• Extrait cité:
========

Le CND/RSP ne résoudra rien, n’est la solution de rien, puisqu’il est lui-même notre seul problème démocratique national, après le régime Compaoré. C’est précisément ce que nous subissons en ce moment.

5. Les responsables de l’ex majorité Compaoré ont tort de se réjouir du putsch actuel, comme des enfants à qui l’on redonne enfin, de nouveau, le jouet perdu : le problème RSP étant notre problème national, le poison qui fait et fera toujours obstacle à la construction d’une véritable démocratie au Burkina s’il n’est pas éliminé , il semble que c’est une grave erreur de jugement d’applaudir le coup de force en cours dans notre pays, lequel, tout bien considéré, n’arrange, quant à la démocratie, absolument personne en particulier, ni l’ex majorité, ni les ex opposants.

Au contraire, nous devons nous rendre compte aujourd’hui qu’aucune élection véritablement démocratique au Burkina Faso ne pourra jamais avoir lieu, que l’on revienne à la Transition ou que l’on se rende pieds et mains liés à Diendéré, si le problème RSP n’est pas résolu d’une façon ou d’une autre. Personne ne devra plus, après ce putsch, parler sérieusement d’élections et de Démocratie au Faso avec l’épée de Damoclès (et quelle épée, plutôt des armes lourdes !) qu’est le RSP.

========

• À faire:
**a.** Recopiez l'extrait sur le RSP en commençant à « Le CND/RSP ne » et en terminant à « en ce moment. ».
**b.** Les affirmations suivantes sont-elles conformes à l'extrait sur le RSP ? Pour chacune, répondez par oui ou par non en citant les mots de l'extrait qui permettent de trancher.
(i) Le CND/RSP est présenté comme la solution au problème démocratique du pays.
(ii) Applaudir le coup de force en cours est jugé comme une grave erreur de jugement.
(iii) Le coup de force arrange l'ex majorité en matière de démocratie.

• Échantillon de données:
========

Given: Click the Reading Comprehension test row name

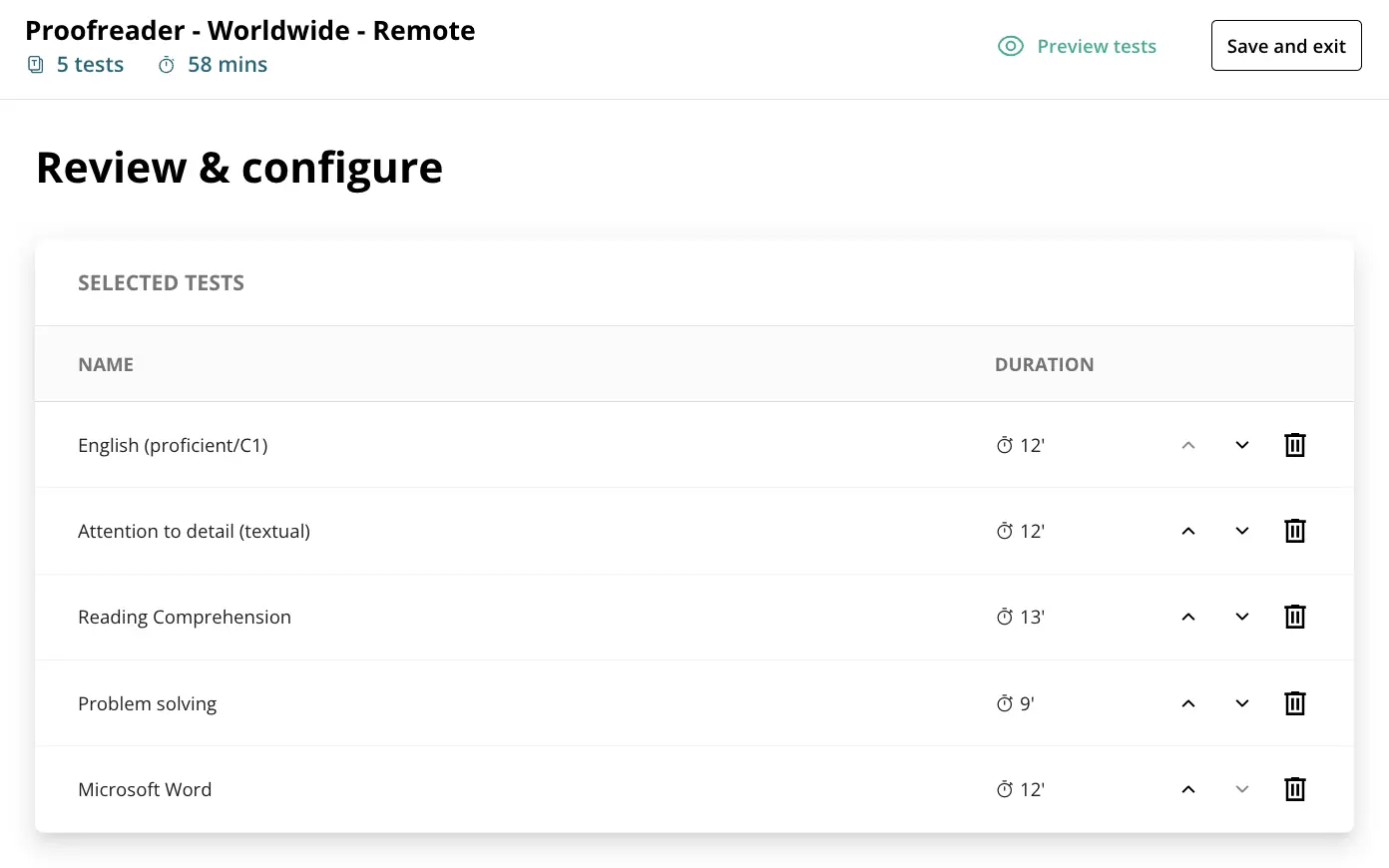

========

• Corrigés:
**a.**
Le CND/RSP ne résoudra rien, n’est la solution de rien, puisqu’il est lui-même notre seul problème démocratique national, après le régime Compaoré. C’est précisément ce que nous subissons en ce moment.

**b.**
(i) Non : « Le CND/RSP ne résoudra rien, n’est la solution de rien ».
(ii) Oui : « c’est une grave erreur de jugement d’applaudir le coup de force en cours dans notre pays ».
(iii) Non : « n’arrange, quant à la démocratie, absolument personne en particulier, ni l’ex majorité, ni les ex opposants ».